My bad. Juneteenth is a worthy national observance, for too long—decades upon decades—celebrated predominantly only in African-American communities. As our country is currently under stress from assaults on the truthful, more compleat history of our treatment of minority communities, it is noteworthy that Juneteenth has achieved national recognition.


I consider my education to be top notch. But like so many schooled during the 1950s and 1960s, the full spectrum of American history was not always present in the classroom. I cannot recall ever hearing about the significance of June 19, 1865, when blacks in Galveston, Texas, learned their enslavement was over. 

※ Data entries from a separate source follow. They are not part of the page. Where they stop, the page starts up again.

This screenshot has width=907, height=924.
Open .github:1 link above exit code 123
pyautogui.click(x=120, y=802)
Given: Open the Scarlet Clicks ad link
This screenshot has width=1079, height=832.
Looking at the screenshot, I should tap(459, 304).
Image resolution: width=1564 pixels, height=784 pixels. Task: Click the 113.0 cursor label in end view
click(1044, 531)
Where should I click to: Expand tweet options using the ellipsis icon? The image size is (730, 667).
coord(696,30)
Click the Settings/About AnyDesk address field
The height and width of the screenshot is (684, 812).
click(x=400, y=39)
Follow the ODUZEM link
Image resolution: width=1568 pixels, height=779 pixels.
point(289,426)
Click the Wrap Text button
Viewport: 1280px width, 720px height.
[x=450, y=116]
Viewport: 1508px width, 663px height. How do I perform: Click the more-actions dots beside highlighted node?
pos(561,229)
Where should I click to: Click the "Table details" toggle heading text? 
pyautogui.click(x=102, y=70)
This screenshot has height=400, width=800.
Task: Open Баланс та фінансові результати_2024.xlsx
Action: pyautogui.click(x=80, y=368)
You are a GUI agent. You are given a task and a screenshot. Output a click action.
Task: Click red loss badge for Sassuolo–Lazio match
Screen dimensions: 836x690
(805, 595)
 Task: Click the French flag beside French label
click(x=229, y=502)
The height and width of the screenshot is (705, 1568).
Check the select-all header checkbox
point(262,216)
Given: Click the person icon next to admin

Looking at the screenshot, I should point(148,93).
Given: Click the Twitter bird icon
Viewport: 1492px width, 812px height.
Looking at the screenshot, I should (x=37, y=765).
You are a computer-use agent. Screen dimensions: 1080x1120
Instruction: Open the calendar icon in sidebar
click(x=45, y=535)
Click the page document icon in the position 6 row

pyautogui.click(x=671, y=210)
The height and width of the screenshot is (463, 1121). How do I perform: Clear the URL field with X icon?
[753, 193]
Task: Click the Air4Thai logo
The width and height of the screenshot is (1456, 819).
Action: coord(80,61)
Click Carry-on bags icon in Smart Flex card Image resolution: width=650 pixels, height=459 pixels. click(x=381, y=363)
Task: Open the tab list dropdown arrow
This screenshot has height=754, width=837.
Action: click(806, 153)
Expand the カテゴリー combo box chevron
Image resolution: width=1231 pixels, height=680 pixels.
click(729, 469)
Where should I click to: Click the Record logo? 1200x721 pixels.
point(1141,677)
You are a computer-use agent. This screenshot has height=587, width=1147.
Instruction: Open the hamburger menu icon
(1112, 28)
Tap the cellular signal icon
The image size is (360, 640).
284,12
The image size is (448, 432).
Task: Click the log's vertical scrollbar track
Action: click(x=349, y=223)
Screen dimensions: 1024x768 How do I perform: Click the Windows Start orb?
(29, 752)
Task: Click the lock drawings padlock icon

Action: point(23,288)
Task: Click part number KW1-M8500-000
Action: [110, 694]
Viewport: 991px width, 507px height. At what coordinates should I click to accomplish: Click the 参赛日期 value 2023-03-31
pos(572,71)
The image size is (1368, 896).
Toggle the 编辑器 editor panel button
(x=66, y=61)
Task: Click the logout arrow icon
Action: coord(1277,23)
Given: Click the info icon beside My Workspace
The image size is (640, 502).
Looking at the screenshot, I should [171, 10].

Nor did I learn about the riot and massacre in Tulsa May 31-June 1, 1921, that destroyed what had been called the Black Wall Street. 


And, though Woodrow Wilson is hailed as a progressive world leader for his advocacy of a Fourteen Point peace plan following World War I, my history lessons did not include any mention of his racism. I had been taught his jobs before becoming president were as president of Princeton University and governor of New Jersey. His pedigree as a racist was honed during his upbringing in Virginia. After he became our 28 president he gutted representation of blacks within the federal civil service, effectively diminishing a thriving African-American middle class, and he segregated our military.    


Our collective history owes a great deal to the contributions of the once-enslaved. Enslaved Africans taught South Carolina landowners how to cultivate rice. Rice became a key cash crop export known as Carolina Gold from the colony to Europe.


Our national culture venerates the cowboy. Yet little pride is cast toward Buffalo Soldiers, the name given to African-American cavalry troops who helped pacify the westward expansion of mostly white settlers. 


Too many present day politicians and special interest groups are stirring up emotions by railing against “wokeness.” They want to cancel historical facts. 


Our future prosperity as a nation depends upon full recognition of the contributions of all minorities and the dark episodes of our past become learning points for tolerance.